CLIN-LLM: A Safety-Constrained Hybrid Framework for Clinical Diagnosis and Treatment Generation

Accurate symptom-to-disease classification and clinically grounded treatment recommendations remain challenging, particularly in heterogeneous patient settings with high diagnostic risk. Existing large language model (LLM)-based systems often lack medical grounding and fail to quantify uncertainty, resulting in unsafe outputs. We propose CLIN-LLM, a safety-constrained hybrid pipeline that integrates multimodal patient encoding, uncertainty-calibrated disease classification, and retrieval-augmented treatment generation. The framework fine-tunes BioBERT on 1,200 clinical cases from the Symptom2Disease dataset and incorporates Focal Loss with Monte Carlo Dropout to enable confidence-aware predictions from free-text symptoms and structured vitals. Low-certainty cases (18%) are automatically flagged for expert review, ensuring human oversight. For treatment generation, CLIN-LLM employs Biomedical Sentence-BERT to retrieve top-k relevant dialogues from the 260,000-sample MedDialog corpus. The retrieved evidence and patient context are fed into a fine-tuned FLAN-T5 model for personalized treatment generation, followed by post-processing with RxNorm for antibiotic stewardship and drug-drug interaction (DDI) screening.

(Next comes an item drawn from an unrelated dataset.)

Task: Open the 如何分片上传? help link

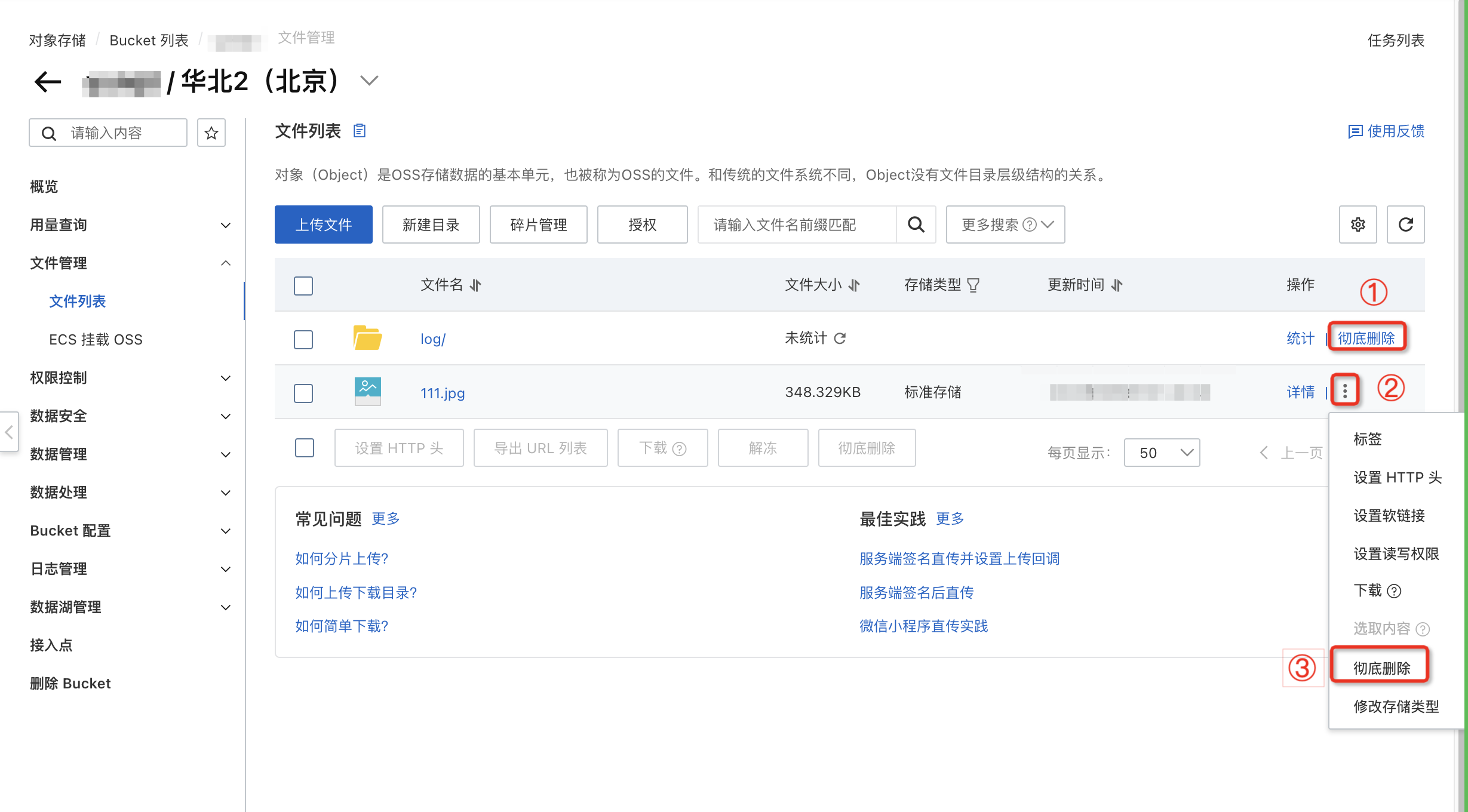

CLIN-LLM achieves 98% accuracy and F1 score, outperforming ClinicalBERT by 7.1% (p < 0.001), with 78% top-5 retrieval precision and a clinician-rated validity of 4.2 out of 5. Unsafe antibiotic suggestions are reduced by 67% compared to GPT-5. These results demonstrate CLIN-LLM's robustness, interpretability, and clinical safety alignment. The proposed system provides a deployable, human-in-the-loop decision support framework for resource-limited healthcare environments. Future work includes integrating imaging and lab data, multilingual extensions, and clinical trial validation.